Estas tres famosas no han sido las únicas que han tenido a las autoridades encima. El negocio de las tarjetas de débito en su conjunto está en el punto de mira de la Reserva Federal (Fed). Este organismo ha presentado una propuesta de regulación para regular los pagos de comisiones de estas tarjetas. La norma entraría en vigor en junio de 2011.

La Fed cumple así con un mandato impuesto por la reforma financiera, la Ley Dodd-Frank. Esta legislación, aprobada el pasado julio, dispone que las tasas de intercambio deben ser "razonables y proporcionales" al coste de procesar la transacción de débito. Las tasas de intercambio son el cargo que aplica el emisor de la tarjeta a la entidad dueña del TPV que procesa la compra. Por efecto dominó, se repercuten sobre las tasas de descuento. Es decir, sobre las comisiones que paga un comerciante a su banco por aceptar dinero electrónico.

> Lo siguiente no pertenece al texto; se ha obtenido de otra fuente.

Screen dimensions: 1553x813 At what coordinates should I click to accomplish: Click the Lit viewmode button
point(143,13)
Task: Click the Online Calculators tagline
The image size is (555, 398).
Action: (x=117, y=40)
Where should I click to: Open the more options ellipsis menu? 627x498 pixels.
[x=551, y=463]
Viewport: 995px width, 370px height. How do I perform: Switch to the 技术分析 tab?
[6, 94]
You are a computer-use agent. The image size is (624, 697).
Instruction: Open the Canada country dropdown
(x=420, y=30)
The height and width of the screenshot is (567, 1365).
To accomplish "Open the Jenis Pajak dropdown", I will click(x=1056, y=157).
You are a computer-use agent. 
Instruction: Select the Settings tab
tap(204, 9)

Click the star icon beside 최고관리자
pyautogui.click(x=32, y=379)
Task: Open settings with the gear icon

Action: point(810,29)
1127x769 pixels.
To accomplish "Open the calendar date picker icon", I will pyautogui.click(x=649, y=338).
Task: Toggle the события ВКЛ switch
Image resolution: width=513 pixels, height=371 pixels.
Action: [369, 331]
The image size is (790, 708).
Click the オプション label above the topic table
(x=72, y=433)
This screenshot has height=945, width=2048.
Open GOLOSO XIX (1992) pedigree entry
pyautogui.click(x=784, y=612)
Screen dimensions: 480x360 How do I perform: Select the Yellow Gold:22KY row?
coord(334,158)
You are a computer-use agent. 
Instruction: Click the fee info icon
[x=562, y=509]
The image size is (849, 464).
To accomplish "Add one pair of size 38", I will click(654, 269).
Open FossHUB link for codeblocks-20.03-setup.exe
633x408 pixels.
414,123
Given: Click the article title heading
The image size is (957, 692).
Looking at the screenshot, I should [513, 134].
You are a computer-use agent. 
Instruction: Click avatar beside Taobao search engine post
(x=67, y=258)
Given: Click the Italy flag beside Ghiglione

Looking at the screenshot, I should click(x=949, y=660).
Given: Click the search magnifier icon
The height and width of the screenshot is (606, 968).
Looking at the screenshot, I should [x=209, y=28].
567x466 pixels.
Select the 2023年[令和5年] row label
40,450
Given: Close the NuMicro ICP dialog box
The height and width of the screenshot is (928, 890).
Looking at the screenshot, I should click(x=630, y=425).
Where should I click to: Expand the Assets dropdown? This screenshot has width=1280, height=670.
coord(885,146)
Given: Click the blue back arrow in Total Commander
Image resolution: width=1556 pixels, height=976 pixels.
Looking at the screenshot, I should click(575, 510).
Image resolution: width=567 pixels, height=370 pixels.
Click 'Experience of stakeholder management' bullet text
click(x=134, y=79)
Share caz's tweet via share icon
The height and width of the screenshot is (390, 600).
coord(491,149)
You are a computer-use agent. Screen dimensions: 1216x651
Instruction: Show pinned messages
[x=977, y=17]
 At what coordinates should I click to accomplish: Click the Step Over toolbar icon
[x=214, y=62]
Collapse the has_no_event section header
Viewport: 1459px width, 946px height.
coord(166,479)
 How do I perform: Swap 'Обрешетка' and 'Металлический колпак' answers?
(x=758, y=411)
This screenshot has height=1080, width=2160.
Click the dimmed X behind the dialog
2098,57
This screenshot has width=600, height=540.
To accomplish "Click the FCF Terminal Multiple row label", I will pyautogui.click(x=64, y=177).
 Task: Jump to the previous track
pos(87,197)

La Fed estima que el coste de procesar los pagos varía entre 7 y 12 centavos de dólar pero cada vez que el cliente pasa la tarjeta, el comerciante paga unos 44 centavos. La Fed quiere rebajar esta comisión a 12 centavos y así permitir que los comerciantes pasen a sus consumidores los ahorros de costes. Estos se calculan entre 10.000 a 13.000 millones de dólares diarios. La banca duda de que estos ahorros sean trasladados y avisan de que si se les estrechan los márgenes por un lado, tendrán que buscarlos por otro. Es decir que pueden empezar a cobrar directamente al cliente por servicios que hasta ahora son gratis.

Las cifras

100 dólares cobraba Mastercard por activar una tarjeta con la efigie de las tres hermanas.

44 centavos de dólar paga un comerciante por cada compra que se efectúa con dinero de plástico.